BARTERED BRIDE, THE (DIE VERKAUFTE BRAUT)

(director/writer: Max Ophuls; screenwriters: Curt Alexander/based on the Bedrich Smetana opera The Bartered Bride; cinematographers: Franz Koch/Reimar Kuntze; editor: Paul May; cast: Willy Domgraf-Fassbaender(Hans), Karl Valentin (Rudolph Brummer), Jarmila Novotna (Marie), Paul Kemp (Wenzel), Otto Wernicke (Marriage Broker), Max Schreck (Apache circus performer), Liesl Karlstadt (Katinka Brummer), Annemarie Sorensen (Esmeralda Brummer, their daughter), Richard Révy (Finanzrat); Runtime: 77; MPAA Rating: NR; producers: Ludwig Scheer/Hermann Rosenfeld; Triad DVD; 1932-Germany-in German with English subtitles)


“Lighthearted and enjoyable adaptation of the opera by Czech composer Bedrich Smetana.”

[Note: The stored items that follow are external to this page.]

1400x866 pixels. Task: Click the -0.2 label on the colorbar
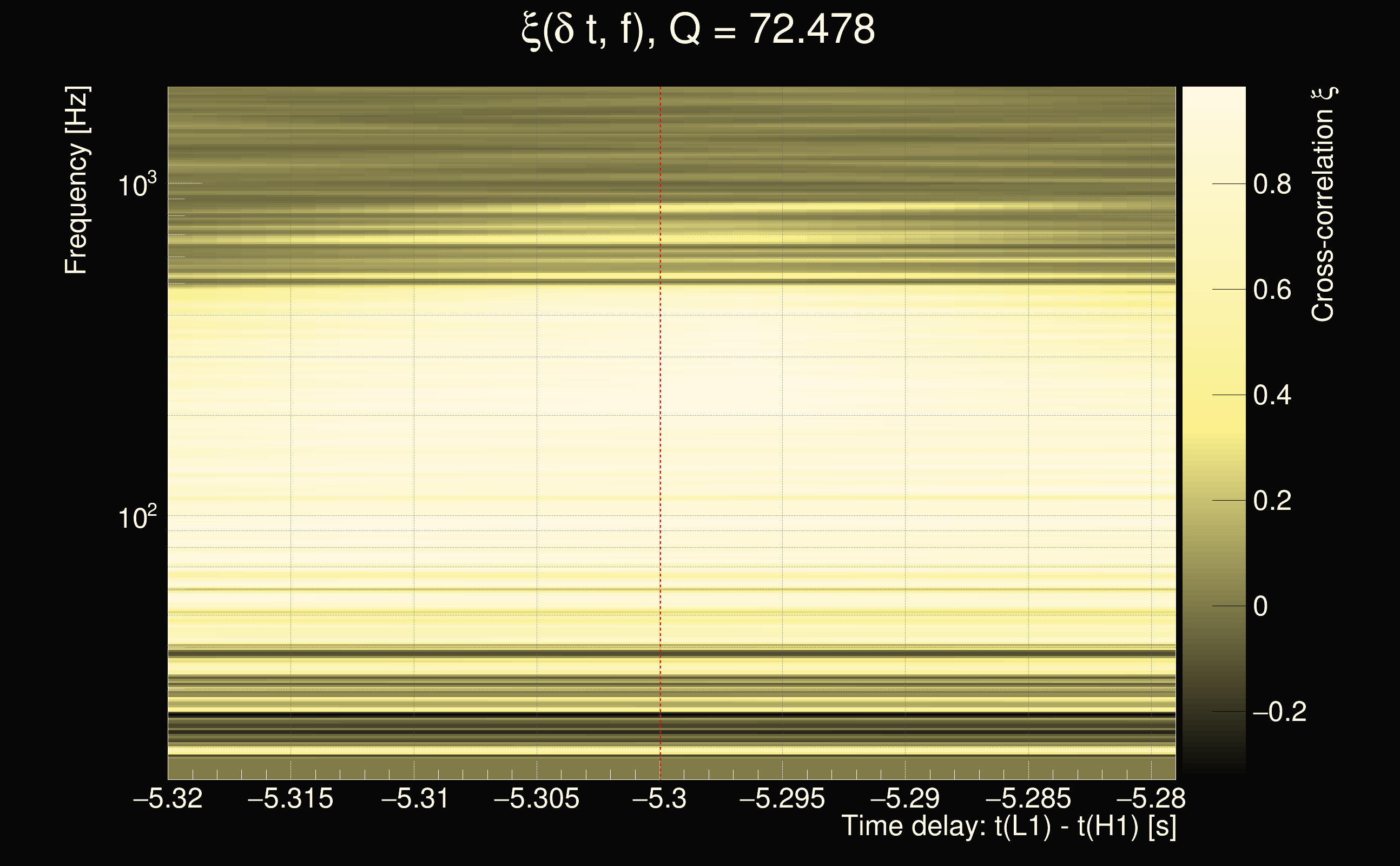(1279, 712)
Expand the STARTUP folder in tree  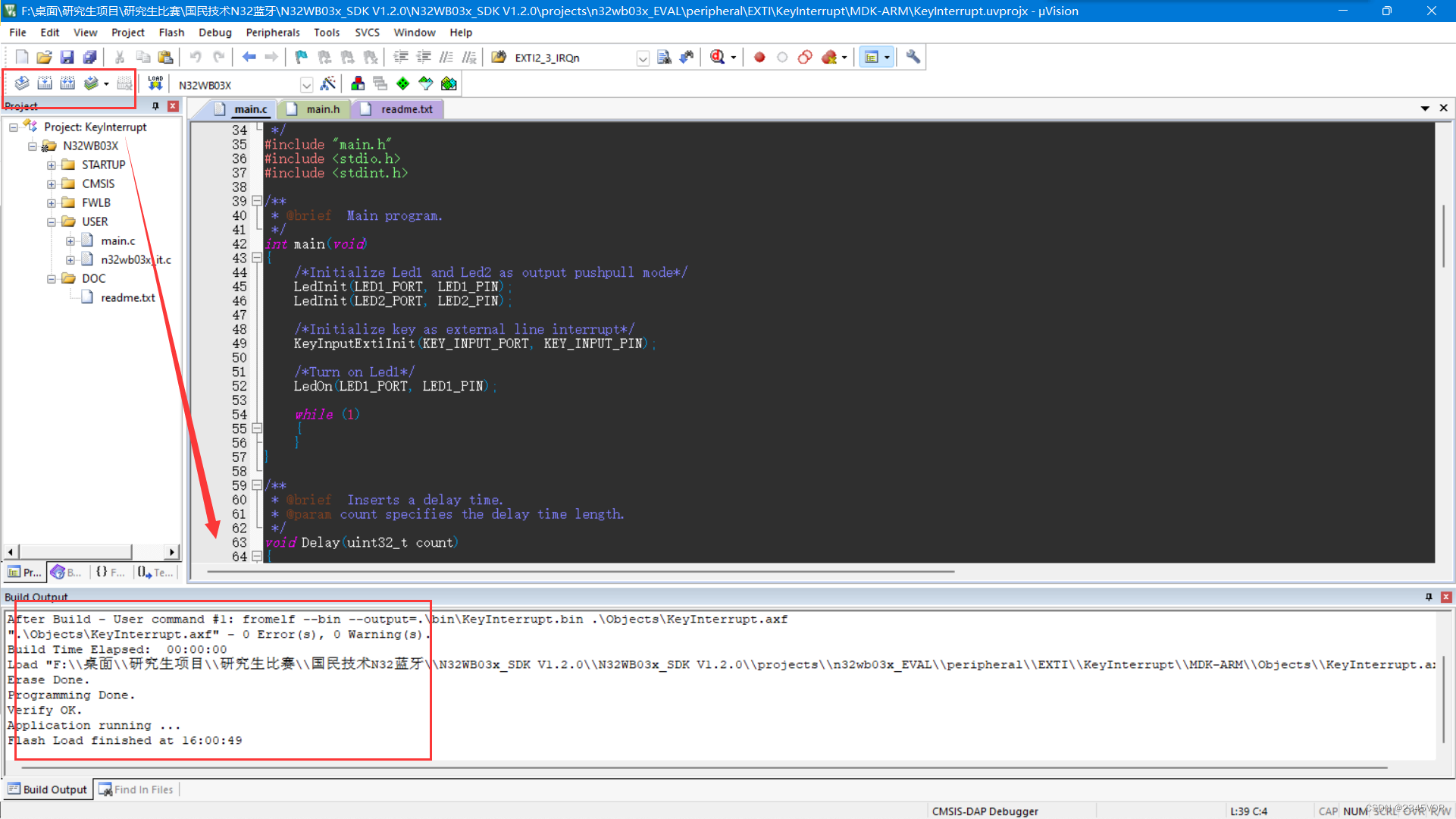51,165
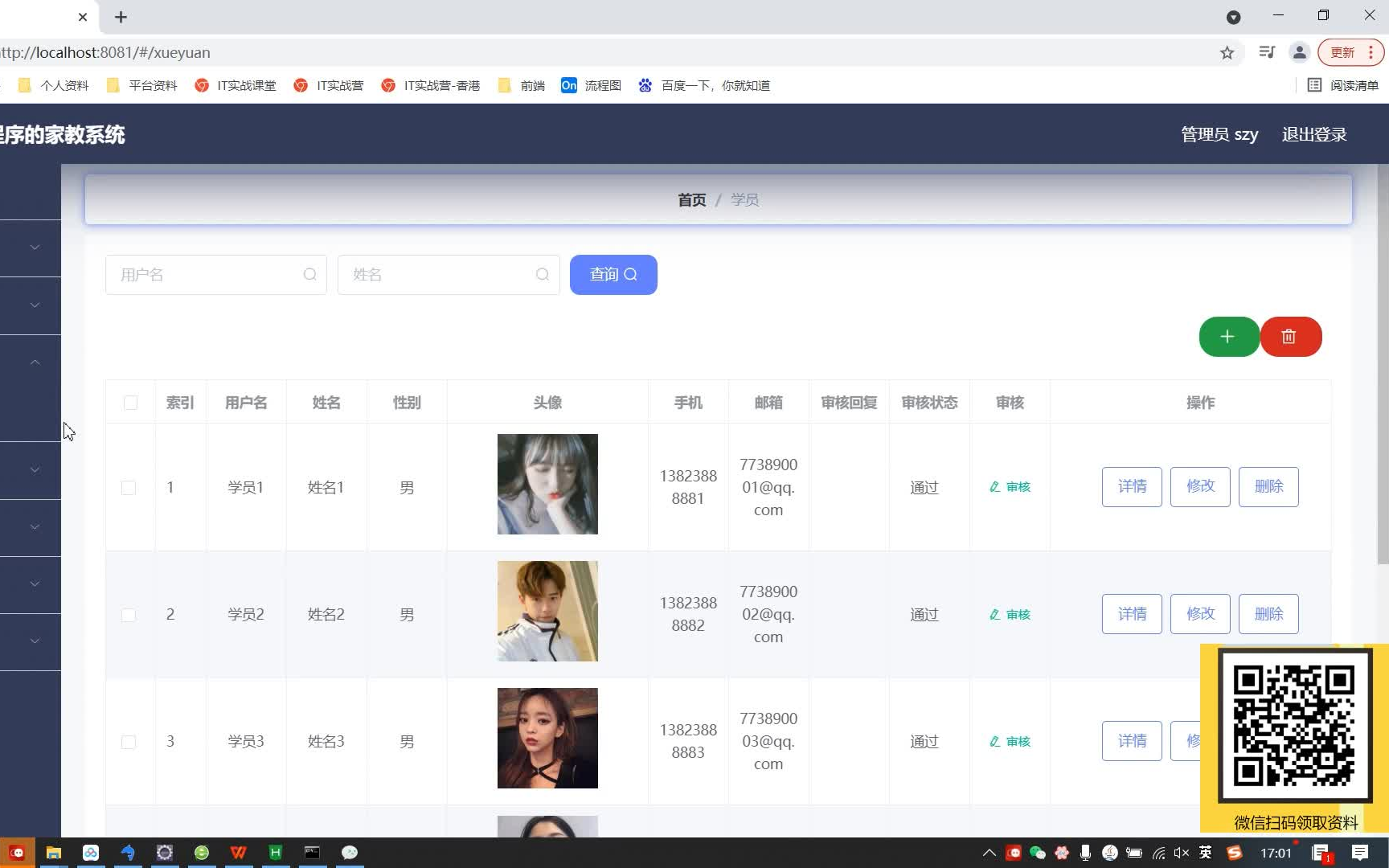The height and width of the screenshot is (868, 1389).
Task: Click the browser profile avatar icon
Action: click(1300, 52)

Reviewed by Dennis Schwartz

Future master filmmaker Max Ophuls (“Le Plaisir”/”Caught”/”The Reckless Moment”), in his second film, stylistically directs this lighthearted and enjoyable adaptation of the opera by Czech composer Bedrich Smetana.

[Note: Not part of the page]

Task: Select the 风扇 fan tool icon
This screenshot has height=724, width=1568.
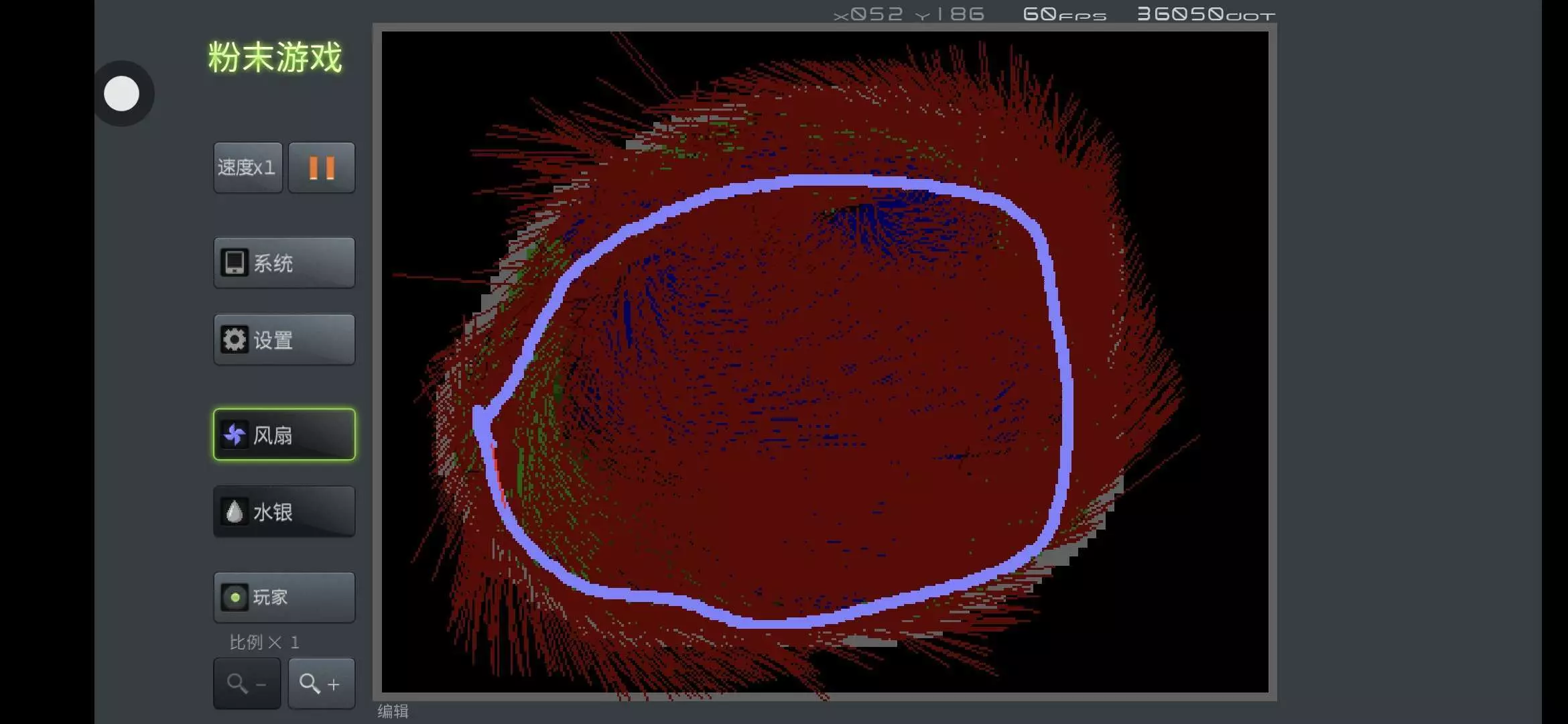Action: (235, 435)
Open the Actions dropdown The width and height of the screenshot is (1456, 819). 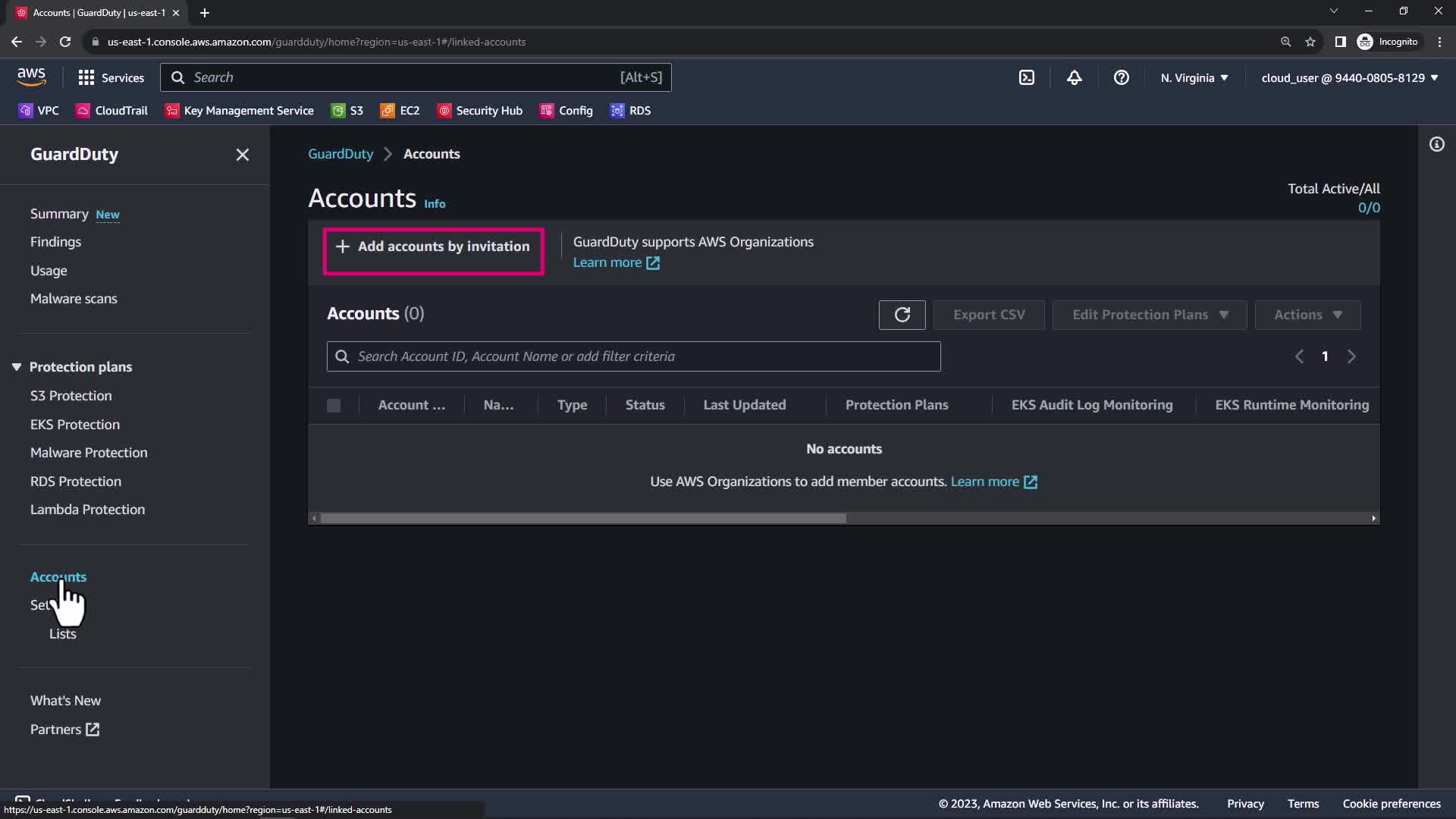1307,315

It takes place in 1855, in a country village in Germany-Bohemia. We witness an arranged marriage by a cartoonish-like marriage broker (Otto Wernicke). He fixes up a match between the mayor’s pretty daughter Marie (Jarmila Novotna) and Wenzel (Paul Kemp), the dopey son of a rich landowner. Moments before the wedding, Marie meets in the town’s fairgrounds a coachman named Hans (Willy Domgraf-Fassbaender), who is passing through town but stops to fix a wheel on his carriage. They both fall in love on first sight, and Marie rejects Wenzel and vows to marry the poor coachman. Meanwhile Wenzel runs off to the grounds where the traveling circus has just arrived and meets the dancer Esmeralda (Annemarie Sorensen), who is the daughter of the circus owner-clown-ringmaster Rudolph Brummer (Karl Valentin). Wenzel and Esmeralda fall in love on first sight, but the circus is not allowed to perform because they owe a tax of 300 Guldens from last year. Wenzel promises he will get the money, and her parents accept him as an artist with money.

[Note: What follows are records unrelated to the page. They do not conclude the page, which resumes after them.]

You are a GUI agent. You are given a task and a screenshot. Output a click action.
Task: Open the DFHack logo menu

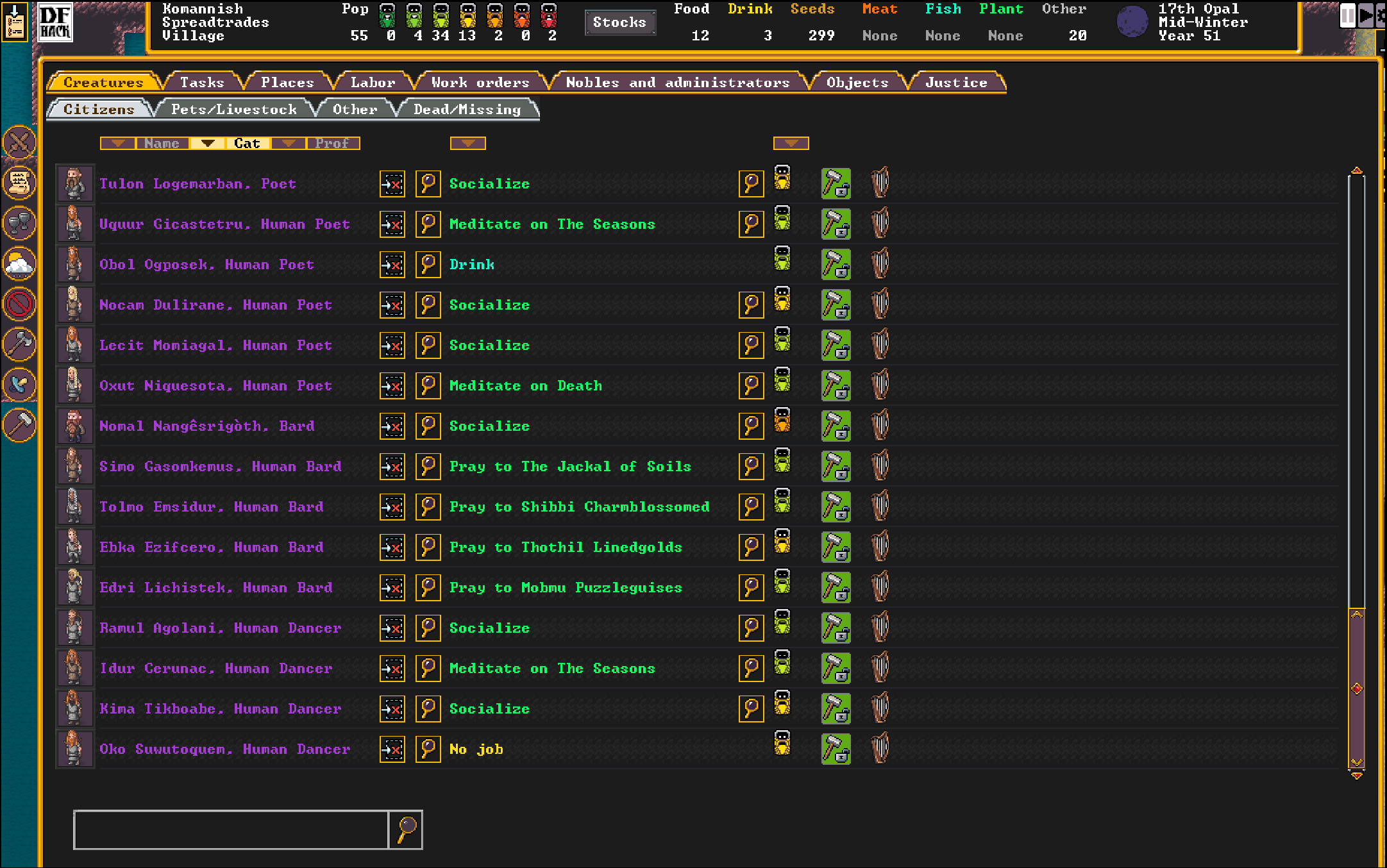click(55, 22)
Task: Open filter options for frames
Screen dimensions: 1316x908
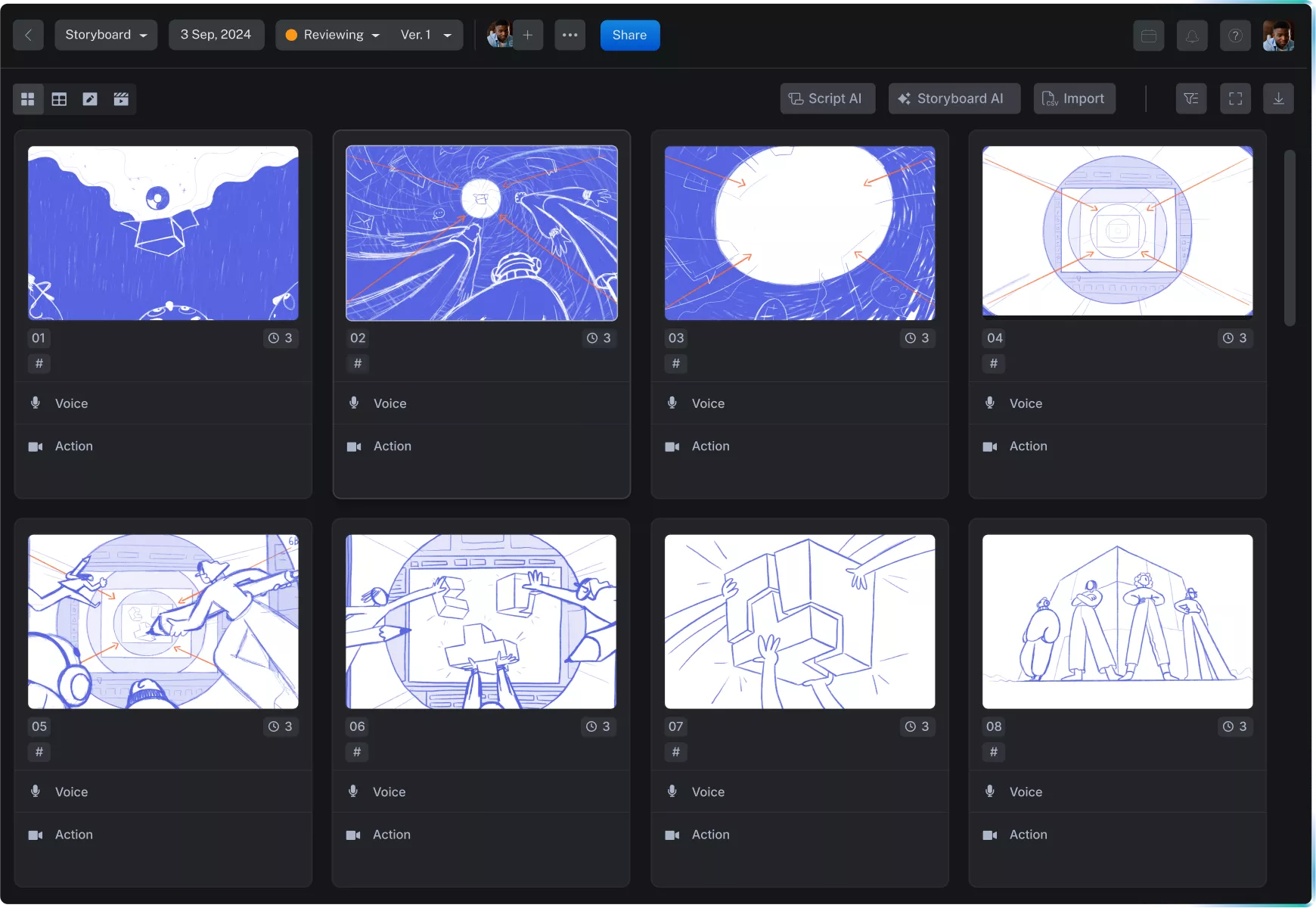Action: [x=1191, y=98]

Wenzel and Hans meet by accident on the road, after Wenzel’s parents refuse to give him the money. When it’s learned that Wenzel wishes to marry Esmeralda and not Marie, Hans tricks the marriage broker into giving him the money needed for the circus to settle its debt by promising he will not marry Marie. The marriage broker then announces to everyone in town that Marie is a brokered bride, and the shamed Marie refuses to see Hans.

A comedy of errors ensues until the ones who love each other get matched up. The opera music goes on–with celebrated Czech opera diva Jarmila Novotna making one of her rare appearances on film.